»»

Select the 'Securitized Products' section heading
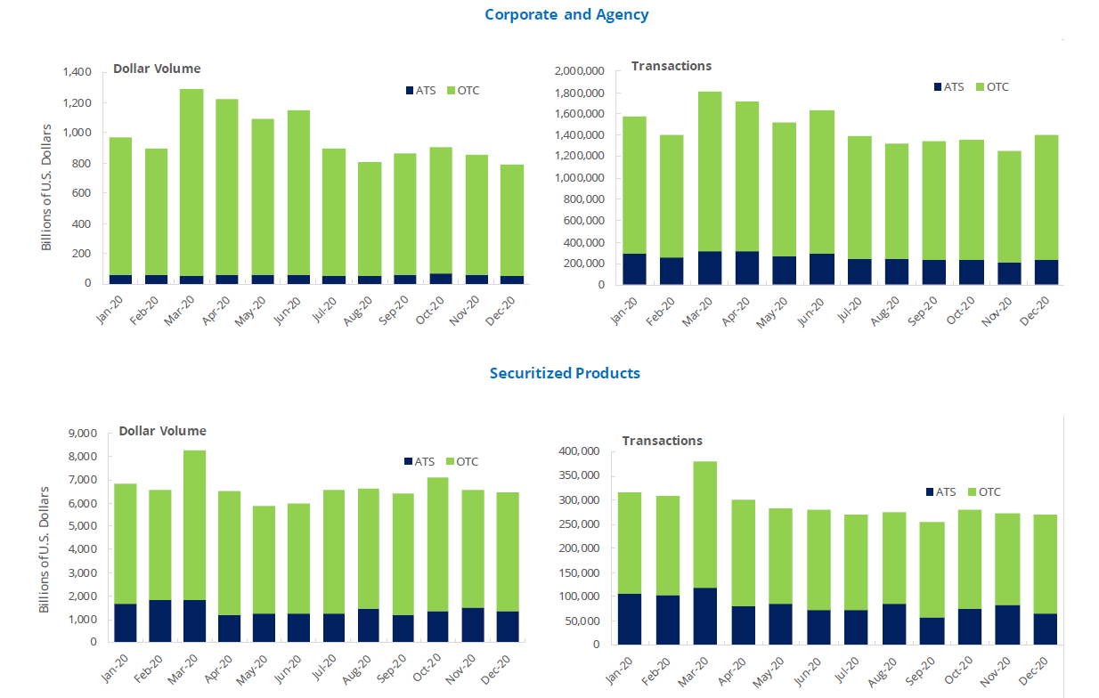(x=565, y=373)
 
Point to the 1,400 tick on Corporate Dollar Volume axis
(x=77, y=72)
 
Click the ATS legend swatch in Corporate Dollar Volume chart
(x=409, y=91)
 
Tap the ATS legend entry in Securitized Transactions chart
(x=940, y=491)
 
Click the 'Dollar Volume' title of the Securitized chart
(x=162, y=431)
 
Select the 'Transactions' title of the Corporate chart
(x=671, y=66)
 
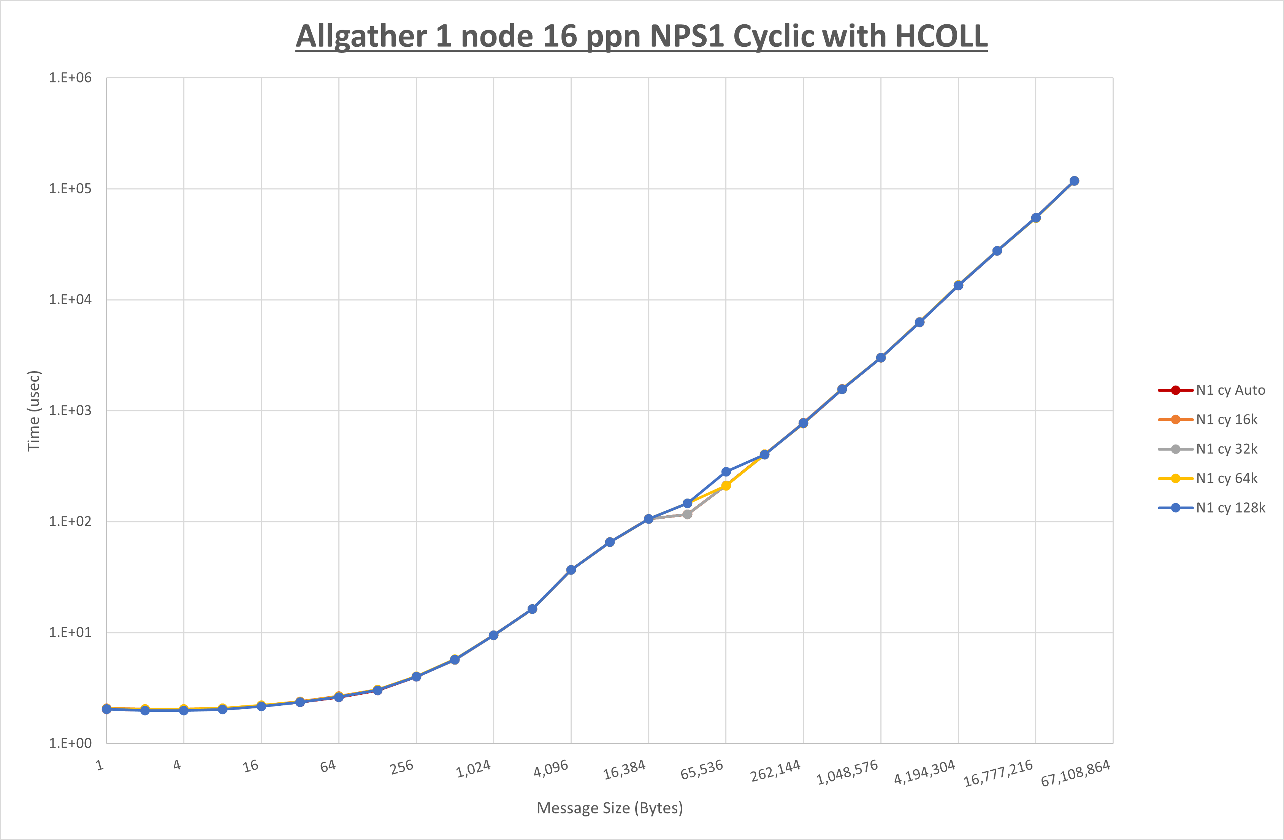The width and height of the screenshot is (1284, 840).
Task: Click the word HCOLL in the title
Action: point(940,37)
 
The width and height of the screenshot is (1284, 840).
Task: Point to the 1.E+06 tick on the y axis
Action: point(70,78)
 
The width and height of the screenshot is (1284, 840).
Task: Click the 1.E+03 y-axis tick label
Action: point(70,410)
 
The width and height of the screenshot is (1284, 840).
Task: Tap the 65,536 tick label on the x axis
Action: point(701,770)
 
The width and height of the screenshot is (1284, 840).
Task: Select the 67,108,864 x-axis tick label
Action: point(1075,773)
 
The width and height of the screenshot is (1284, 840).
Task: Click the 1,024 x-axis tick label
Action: point(474,769)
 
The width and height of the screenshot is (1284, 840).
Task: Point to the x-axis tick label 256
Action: point(402,767)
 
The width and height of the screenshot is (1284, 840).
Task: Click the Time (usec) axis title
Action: point(33,410)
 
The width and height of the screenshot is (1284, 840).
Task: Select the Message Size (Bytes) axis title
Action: point(610,808)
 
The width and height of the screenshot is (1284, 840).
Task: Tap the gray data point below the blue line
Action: point(687,514)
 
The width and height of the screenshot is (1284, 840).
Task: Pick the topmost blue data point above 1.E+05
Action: point(1074,181)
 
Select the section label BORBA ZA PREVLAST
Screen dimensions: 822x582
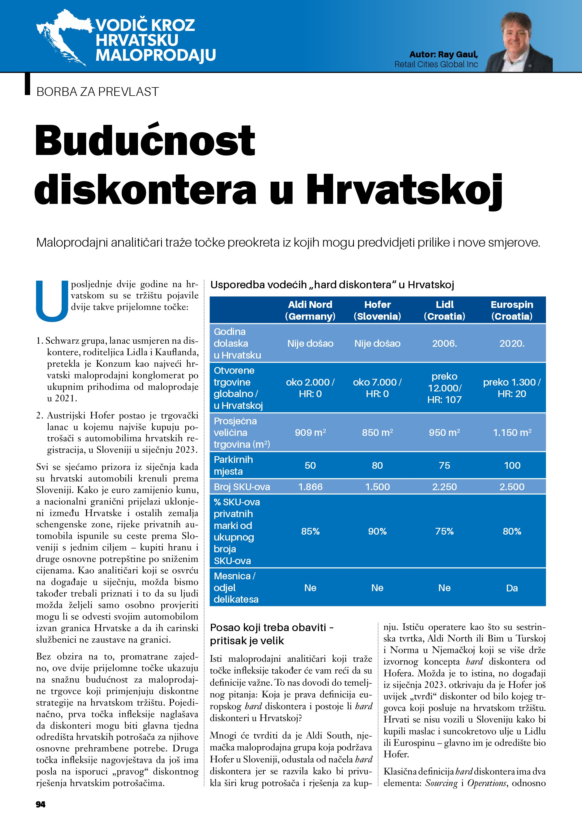click(x=97, y=92)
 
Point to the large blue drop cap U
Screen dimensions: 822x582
click(x=52, y=301)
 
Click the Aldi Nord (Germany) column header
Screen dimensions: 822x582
click(x=310, y=310)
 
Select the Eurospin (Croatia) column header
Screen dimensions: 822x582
click(x=512, y=310)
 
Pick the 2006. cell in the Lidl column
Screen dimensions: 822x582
click(x=444, y=344)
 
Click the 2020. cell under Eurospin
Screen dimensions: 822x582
click(x=512, y=344)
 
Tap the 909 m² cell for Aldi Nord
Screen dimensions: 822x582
click(x=310, y=433)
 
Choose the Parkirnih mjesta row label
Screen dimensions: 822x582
click(x=233, y=465)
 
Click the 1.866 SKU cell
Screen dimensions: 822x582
click(x=310, y=487)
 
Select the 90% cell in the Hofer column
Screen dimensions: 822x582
click(x=377, y=531)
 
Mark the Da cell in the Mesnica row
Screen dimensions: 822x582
click(x=512, y=588)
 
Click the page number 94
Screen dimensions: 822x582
click(x=41, y=804)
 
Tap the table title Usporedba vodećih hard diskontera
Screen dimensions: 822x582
click(x=332, y=285)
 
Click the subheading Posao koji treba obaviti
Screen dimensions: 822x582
click(x=272, y=634)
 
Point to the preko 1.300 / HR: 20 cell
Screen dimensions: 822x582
click(x=512, y=388)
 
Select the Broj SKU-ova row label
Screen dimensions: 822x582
click(x=242, y=487)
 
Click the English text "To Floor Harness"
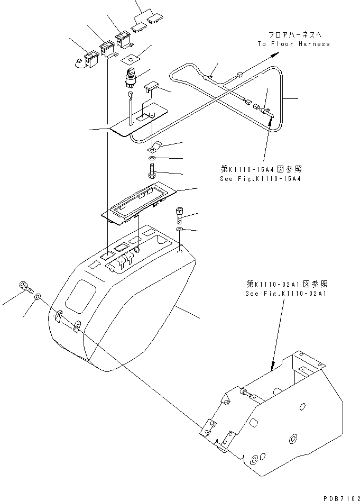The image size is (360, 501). [x=293, y=44]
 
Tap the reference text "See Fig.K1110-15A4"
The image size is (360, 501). [x=264, y=178]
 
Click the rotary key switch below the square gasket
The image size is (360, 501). [x=131, y=77]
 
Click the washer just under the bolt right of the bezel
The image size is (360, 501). [x=180, y=230]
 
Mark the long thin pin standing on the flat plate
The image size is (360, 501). [x=129, y=108]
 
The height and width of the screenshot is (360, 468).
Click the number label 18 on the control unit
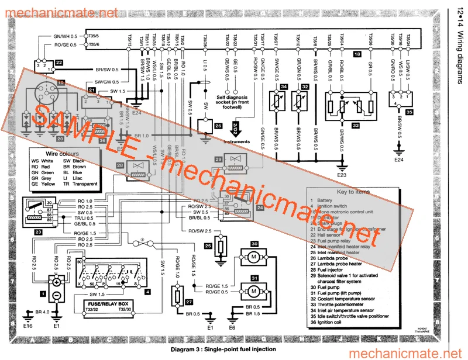[x=357, y=54]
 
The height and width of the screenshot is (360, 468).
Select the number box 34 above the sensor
[x=284, y=86]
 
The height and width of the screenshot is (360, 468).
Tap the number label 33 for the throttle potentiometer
[x=355, y=124]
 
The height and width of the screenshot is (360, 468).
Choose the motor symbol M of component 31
[x=254, y=290]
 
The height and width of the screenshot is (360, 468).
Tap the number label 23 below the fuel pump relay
[x=38, y=231]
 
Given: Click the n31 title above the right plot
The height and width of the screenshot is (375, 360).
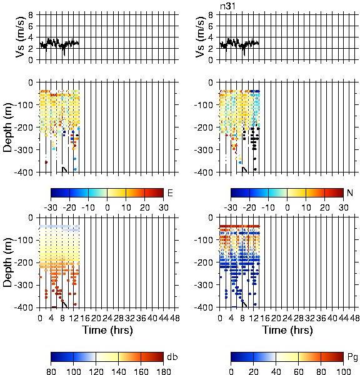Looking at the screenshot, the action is [228, 6].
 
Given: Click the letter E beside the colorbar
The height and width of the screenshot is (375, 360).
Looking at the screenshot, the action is [170, 192].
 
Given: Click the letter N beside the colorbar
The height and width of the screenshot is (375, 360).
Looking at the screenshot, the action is [350, 192].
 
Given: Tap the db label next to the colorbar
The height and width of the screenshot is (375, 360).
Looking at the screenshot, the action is [172, 357].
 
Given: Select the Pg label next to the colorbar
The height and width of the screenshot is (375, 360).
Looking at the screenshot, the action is [352, 358].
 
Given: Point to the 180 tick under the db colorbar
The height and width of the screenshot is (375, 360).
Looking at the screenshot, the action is [164, 371].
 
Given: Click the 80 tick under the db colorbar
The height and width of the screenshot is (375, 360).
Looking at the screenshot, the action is [51, 371].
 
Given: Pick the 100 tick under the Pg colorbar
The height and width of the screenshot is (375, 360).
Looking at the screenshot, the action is [344, 371].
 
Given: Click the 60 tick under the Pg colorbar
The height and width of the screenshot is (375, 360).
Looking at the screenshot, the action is [299, 371].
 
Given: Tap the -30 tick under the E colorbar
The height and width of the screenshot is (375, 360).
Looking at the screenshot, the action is [51, 208].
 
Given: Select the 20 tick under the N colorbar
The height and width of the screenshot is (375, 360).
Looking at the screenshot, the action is [324, 208].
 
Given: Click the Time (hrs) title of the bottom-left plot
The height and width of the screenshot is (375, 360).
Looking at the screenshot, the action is [108, 330].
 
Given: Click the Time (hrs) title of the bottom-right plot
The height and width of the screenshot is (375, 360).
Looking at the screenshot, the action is [288, 330].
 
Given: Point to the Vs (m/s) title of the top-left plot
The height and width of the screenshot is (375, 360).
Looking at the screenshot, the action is [21, 37].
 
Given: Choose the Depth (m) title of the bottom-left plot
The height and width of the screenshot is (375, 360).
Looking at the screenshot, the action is [8, 262].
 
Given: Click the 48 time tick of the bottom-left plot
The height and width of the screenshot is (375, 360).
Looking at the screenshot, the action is [175, 318].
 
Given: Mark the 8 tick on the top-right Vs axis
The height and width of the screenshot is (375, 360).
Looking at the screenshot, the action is [211, 15].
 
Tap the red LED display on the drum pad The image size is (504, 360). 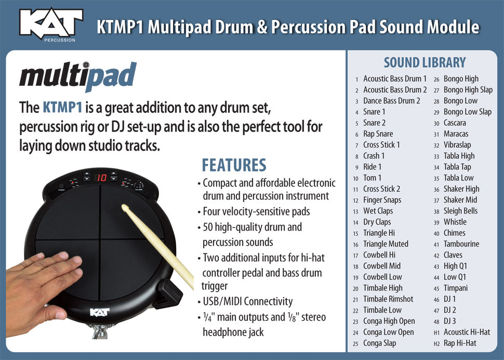[101, 178]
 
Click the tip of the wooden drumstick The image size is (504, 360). [125, 208]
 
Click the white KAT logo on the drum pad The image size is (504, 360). [100, 312]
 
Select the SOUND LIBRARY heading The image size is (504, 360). [425, 63]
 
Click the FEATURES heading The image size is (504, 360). [234, 165]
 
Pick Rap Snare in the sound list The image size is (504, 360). [378, 134]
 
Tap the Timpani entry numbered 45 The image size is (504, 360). [455, 288]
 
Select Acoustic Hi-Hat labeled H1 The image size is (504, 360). [466, 332]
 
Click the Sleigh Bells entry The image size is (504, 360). [460, 211]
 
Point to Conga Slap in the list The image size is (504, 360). [379, 343]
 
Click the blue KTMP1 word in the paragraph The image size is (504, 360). [62, 108]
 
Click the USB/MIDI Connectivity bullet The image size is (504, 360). [247, 301]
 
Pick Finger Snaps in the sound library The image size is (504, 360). [382, 200]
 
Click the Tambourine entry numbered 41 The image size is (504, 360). [461, 244]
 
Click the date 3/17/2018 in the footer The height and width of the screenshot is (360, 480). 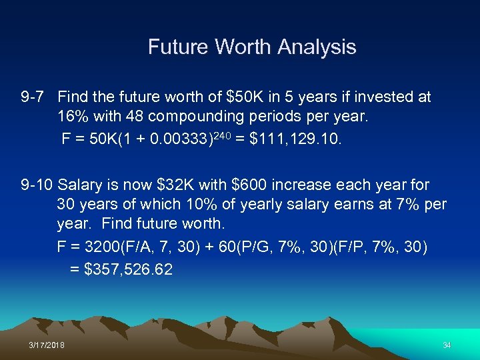47,345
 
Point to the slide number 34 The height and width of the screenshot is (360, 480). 446,345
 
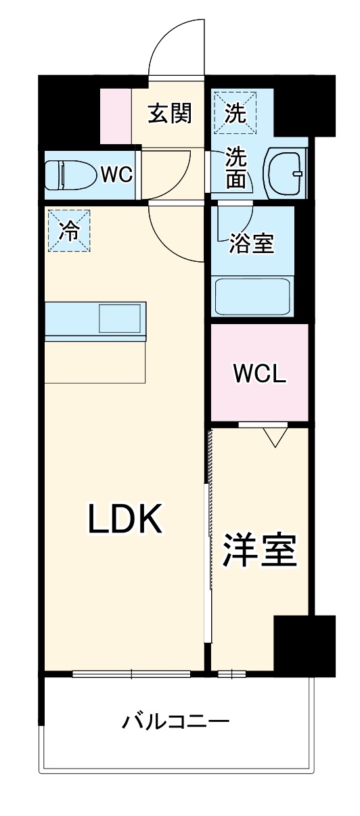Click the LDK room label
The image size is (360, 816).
(124, 519)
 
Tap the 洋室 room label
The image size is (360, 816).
(260, 549)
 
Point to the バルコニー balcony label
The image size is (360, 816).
(175, 721)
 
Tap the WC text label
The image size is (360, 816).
(116, 175)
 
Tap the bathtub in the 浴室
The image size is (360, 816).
(252, 296)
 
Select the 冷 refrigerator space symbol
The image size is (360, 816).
(68, 231)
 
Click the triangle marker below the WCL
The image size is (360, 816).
(275, 438)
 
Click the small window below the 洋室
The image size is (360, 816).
(231, 673)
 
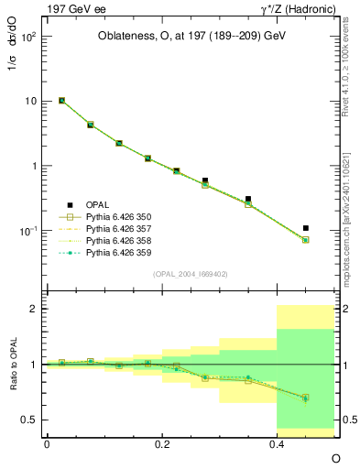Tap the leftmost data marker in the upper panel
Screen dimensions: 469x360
coord(61,101)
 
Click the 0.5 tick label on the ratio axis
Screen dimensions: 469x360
coord(30,420)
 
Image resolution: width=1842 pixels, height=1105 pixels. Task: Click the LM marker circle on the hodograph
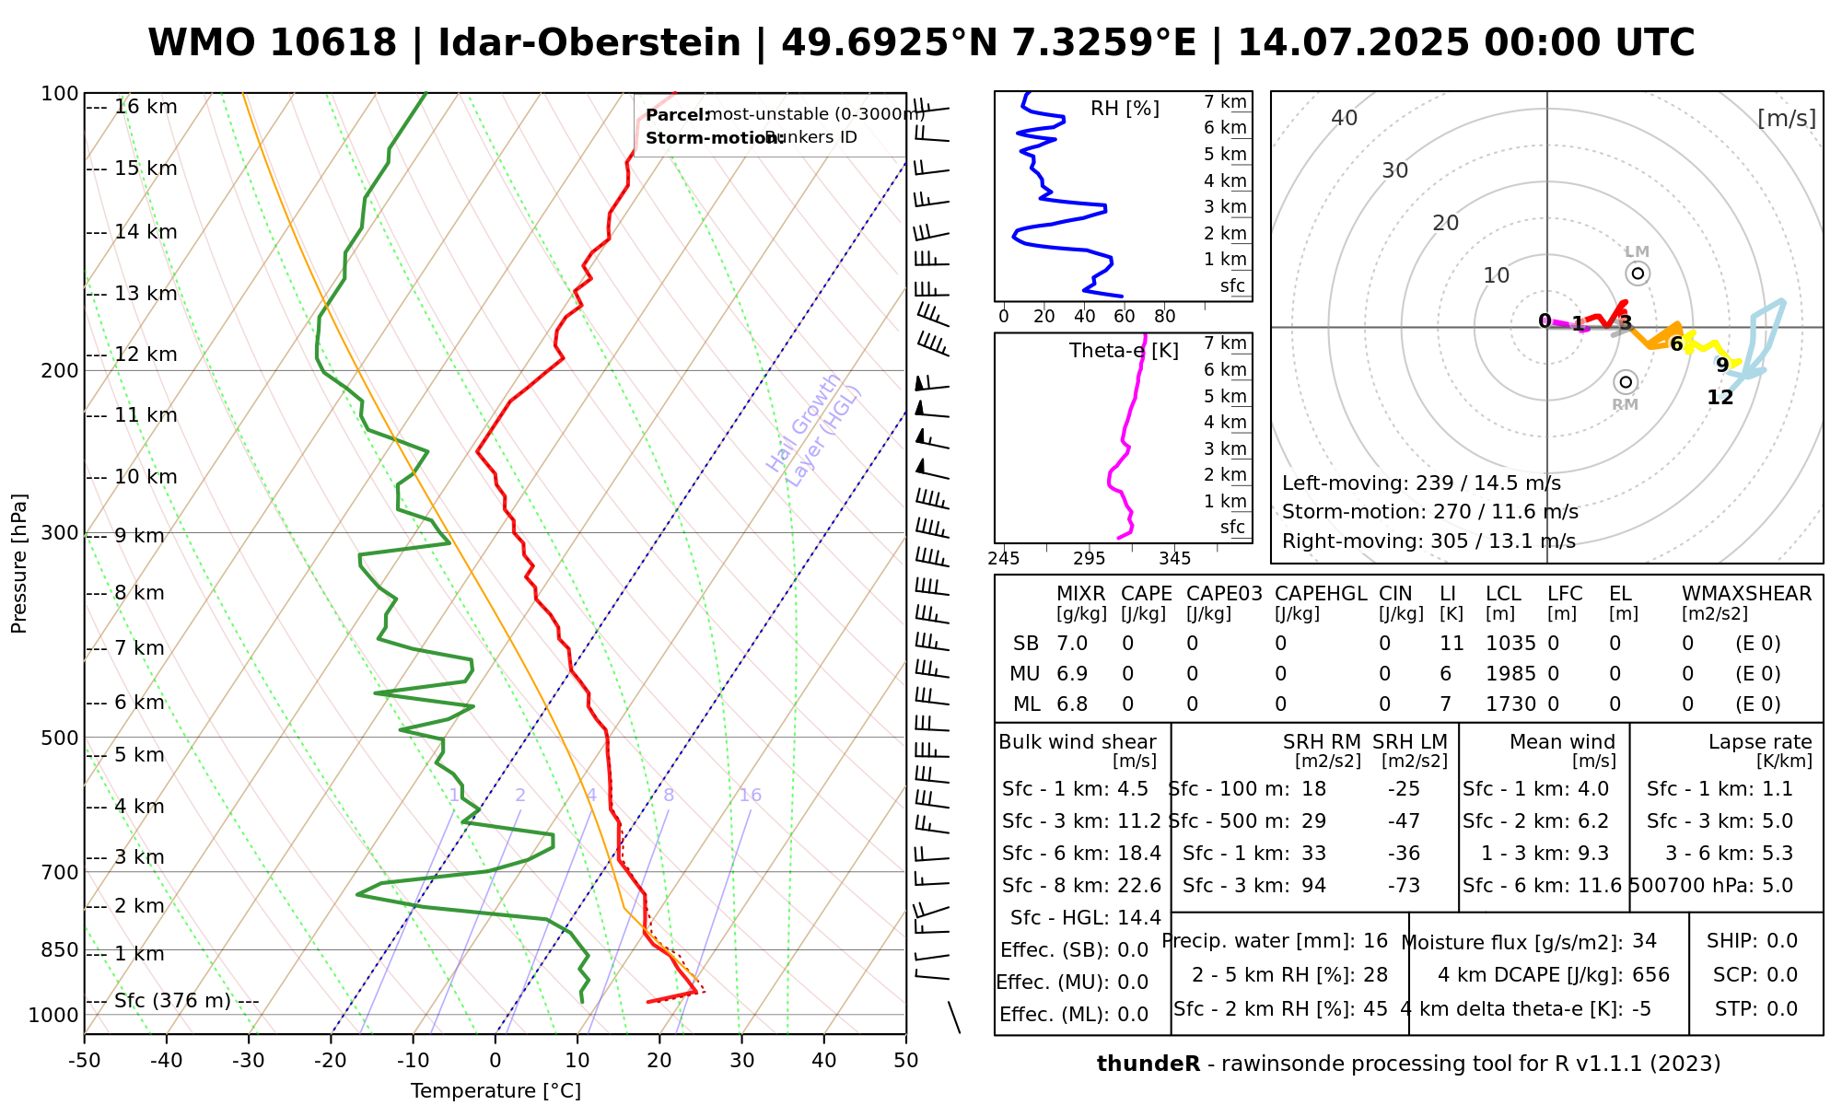pyautogui.click(x=1638, y=273)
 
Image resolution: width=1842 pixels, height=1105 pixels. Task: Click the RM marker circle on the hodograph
pyautogui.click(x=1626, y=382)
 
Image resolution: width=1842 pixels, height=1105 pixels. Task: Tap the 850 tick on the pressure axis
pyautogui.click(x=61, y=949)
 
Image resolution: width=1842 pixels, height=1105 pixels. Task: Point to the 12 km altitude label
pyautogui.click(x=146, y=355)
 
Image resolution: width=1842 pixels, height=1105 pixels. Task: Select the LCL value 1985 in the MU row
pyautogui.click(x=1510, y=674)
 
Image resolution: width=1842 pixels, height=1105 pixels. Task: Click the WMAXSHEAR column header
pyautogui.click(x=1746, y=594)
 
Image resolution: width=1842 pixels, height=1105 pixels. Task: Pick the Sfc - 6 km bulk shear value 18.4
pyautogui.click(x=1138, y=854)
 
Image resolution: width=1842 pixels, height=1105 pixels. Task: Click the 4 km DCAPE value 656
pyautogui.click(x=1650, y=975)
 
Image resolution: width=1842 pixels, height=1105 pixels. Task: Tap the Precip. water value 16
pyautogui.click(x=1375, y=941)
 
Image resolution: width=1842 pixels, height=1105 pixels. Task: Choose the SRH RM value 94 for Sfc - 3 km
pyautogui.click(x=1313, y=886)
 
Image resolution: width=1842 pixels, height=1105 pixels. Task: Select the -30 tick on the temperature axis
pyautogui.click(x=249, y=1061)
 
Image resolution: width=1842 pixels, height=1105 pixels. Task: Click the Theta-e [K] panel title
pyautogui.click(x=1124, y=351)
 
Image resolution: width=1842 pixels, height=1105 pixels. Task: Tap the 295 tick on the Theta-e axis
pyautogui.click(x=1089, y=559)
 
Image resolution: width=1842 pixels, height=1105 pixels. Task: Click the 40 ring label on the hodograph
pyautogui.click(x=1345, y=118)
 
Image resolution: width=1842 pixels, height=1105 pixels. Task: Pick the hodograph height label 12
pyautogui.click(x=1720, y=398)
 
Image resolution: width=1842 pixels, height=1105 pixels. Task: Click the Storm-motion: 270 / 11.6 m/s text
pyautogui.click(x=1429, y=512)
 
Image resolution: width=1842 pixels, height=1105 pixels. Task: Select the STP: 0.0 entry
pyautogui.click(x=1755, y=1009)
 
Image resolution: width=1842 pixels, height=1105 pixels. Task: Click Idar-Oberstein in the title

««

Please reproduce the rows word for word, from the very first line through the line containing "Action: point(610,808)", with that line included, and leave the pictures out of your copy.

Select the 'Securitized Products' section heading
(x=565, y=373)
 
Point to the 1,400 tick on Corporate Dollar Volume axis
(x=77, y=72)
 
Click the ATS legend swatch in Corporate Dollar Volume chart
(x=409, y=91)
 
Tap the ATS legend entry in Securitized Transactions chart
(x=940, y=491)
 
Click the 'Dollar Volume' title of the Securitized chart
(x=162, y=431)
 
Select the 'Transactions' title of the Corporate chart
(x=671, y=66)
 
The width and height of the screenshot is (1284, 840).
Task: Click the word HCOLL in the title
Action: point(940,37)
 
The width and height of the screenshot is (1284, 840).
Task: Point to the 1.E+06 tick on the y axis
Action: point(70,78)
 
The width and height of the screenshot is (1284, 840).
Task: Click the 1.E+03 y-axis tick label
Action: point(70,410)
 
The width and height of the screenshot is (1284, 840).
Task: Tap the 65,536 tick label on the x axis
Action: point(701,770)
 
The width and height of the screenshot is (1284, 840).
Task: Select the 67,108,864 x-axis tick label
Action: point(1075,773)
 
The width and height of the screenshot is (1284, 840).
Task: Click the 1,024 x-axis tick label
Action: point(474,769)
 
The width and height of the screenshot is (1284, 840).
Task: Point to the x-axis tick label 256
Action: point(402,767)
 
The width and height of the screenshot is (1284, 840).
Task: Click the Time (usec) axis title
Action: point(33,410)
 
The width and height of the screenshot is (1284, 840).
Task: Select the Message Size (Bytes) axis title
Action: point(610,808)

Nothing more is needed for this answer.